Maddy watched, slack-jawed, her mouth forming words she couldn’t spit out. “Lexi… why are you so—”

“Because I can’t afford to be anything else,” I said, pulling her behind me. “Because you’re here and I’m not losing you again.”

Her eyes filled in a way that broke something in my chest that I didn’t know had been holding together. I hit the nearest one in the shoulder so it dropped to its knees. No gore, no poetic death throes — just blunt stoppers, one after another. We moved like a small, ugly dance, two survivors improvising steps: me the lead, Maddy following, her trust a physical thing in the squeeze of her hand.

Downstairs, the school sounded like it was being rewritten in real time: alarms long-since dead, distant screams that might have been human at some point, the slap and patter of feet that no longer belonged to people. But I had options. Calculations. I traced paths with my eyes — stairwell A had clear sightlines but led to the main exit swarming with bodies; stairwell C had a maintenance door that opened into a service alley where we could disappear into backyards and then to the canal. The canal had boats. Boats meant mobility. Mobility meant choices.

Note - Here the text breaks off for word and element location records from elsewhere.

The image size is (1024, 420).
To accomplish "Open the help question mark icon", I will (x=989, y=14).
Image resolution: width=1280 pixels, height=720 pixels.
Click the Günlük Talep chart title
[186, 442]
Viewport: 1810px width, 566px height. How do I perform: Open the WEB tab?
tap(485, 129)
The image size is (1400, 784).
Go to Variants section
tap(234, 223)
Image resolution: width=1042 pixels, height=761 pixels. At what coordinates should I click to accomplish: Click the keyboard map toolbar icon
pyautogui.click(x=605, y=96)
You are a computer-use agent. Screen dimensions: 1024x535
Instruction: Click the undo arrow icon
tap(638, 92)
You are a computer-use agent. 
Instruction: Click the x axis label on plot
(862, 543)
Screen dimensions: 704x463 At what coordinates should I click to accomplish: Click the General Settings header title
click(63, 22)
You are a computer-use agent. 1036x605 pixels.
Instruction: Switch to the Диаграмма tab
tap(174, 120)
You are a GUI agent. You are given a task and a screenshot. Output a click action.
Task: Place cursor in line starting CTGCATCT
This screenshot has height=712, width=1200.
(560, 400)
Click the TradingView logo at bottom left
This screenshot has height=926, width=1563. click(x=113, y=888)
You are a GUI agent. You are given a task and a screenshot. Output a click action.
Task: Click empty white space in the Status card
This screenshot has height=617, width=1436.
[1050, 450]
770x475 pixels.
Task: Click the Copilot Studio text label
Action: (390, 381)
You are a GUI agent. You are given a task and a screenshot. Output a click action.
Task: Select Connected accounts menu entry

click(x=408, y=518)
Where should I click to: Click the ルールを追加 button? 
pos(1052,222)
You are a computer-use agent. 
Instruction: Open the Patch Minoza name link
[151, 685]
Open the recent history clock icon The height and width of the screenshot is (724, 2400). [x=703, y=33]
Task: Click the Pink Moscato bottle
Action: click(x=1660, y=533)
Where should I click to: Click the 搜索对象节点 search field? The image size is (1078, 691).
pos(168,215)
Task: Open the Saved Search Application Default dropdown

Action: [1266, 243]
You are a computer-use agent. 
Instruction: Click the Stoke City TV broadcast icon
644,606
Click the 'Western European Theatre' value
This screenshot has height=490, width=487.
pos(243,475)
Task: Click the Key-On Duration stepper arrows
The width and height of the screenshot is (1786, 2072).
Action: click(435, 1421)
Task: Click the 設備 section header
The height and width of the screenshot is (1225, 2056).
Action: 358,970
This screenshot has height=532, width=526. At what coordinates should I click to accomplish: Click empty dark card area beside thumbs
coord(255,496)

“Canal,” I said. “We go canal.”

Maddy’s hand tightened. She nodded like she knew better than to argue. We scrambled down the maintenance ladder — slow, careful, the way you lower something precious — and hit the hall just as another group rounded the corner. I swung one-handed this time, the bat cutting arcs that made three of them collapse to the floor in a heap. No theatrics. Just efficient removal of the threat.

We weren’t silent when we moved. We didn’t have to be. The chaos bought us cover; screaming served as camouflage. People were thinking about survival in short, sharp bursts, not strategy. That was my advantage. I thought in lines and angles and time: how long until reinforcements arrived, where the noise would funnel them, which doors would still open.

We reached the service exit and spilled into dusk that smelled of gasoline and fried food. The sky wasn’t on fire yet, but orange-laced clouds rolled low like a bruise. The streets were starting to clump with motion — small packs, mouth-breathing clusters that turned heads in unison. A car stalled in the middle of the road; someone abandoned it with the keys still in the ignition. It was ugly and messy and early.

Maddy stumbled, nearly falling, and I caught her. She looked at me like someone who had just seen a different mask drop from my face. “You fought like… like you knew what you were doing.”

“I did,” I said, and the truth tasted like metal. “I remember how it ends. I remember how it starts. I’m not letting it start on my watch.”

She pressed her forehead to mine, a quick, desperate human thing. “Promise me you won’t—”

“—I can’t promise I won’t get scared,” I cut in. “But I promise I’ll do everything smarter this time.” I smiled, because that was the only thing that made my insides stop going cold. “And also, Kira Vale makes an amazing soundtrack for murder.”

Maddy laughed, a short hiccup that was half terror and half relief. It sounded like music to me.

We moved toward the canal with the city behind us beginning to rearrange itself into something else. My bat tapped along my shoulder in time with the fading chorus in my earbuds. Ten days weren’t gone. Not by a long shot. But the countdown felt different now — less like a sentence and more like a timer I could borrow time from.

We slipped into the alley and into the wet, neon-tinged night, and for the first time since I’d woken up back in Mrs. Carver’s class, I felt like my nightmare had handed me a script — and I was going to rewrite the ending.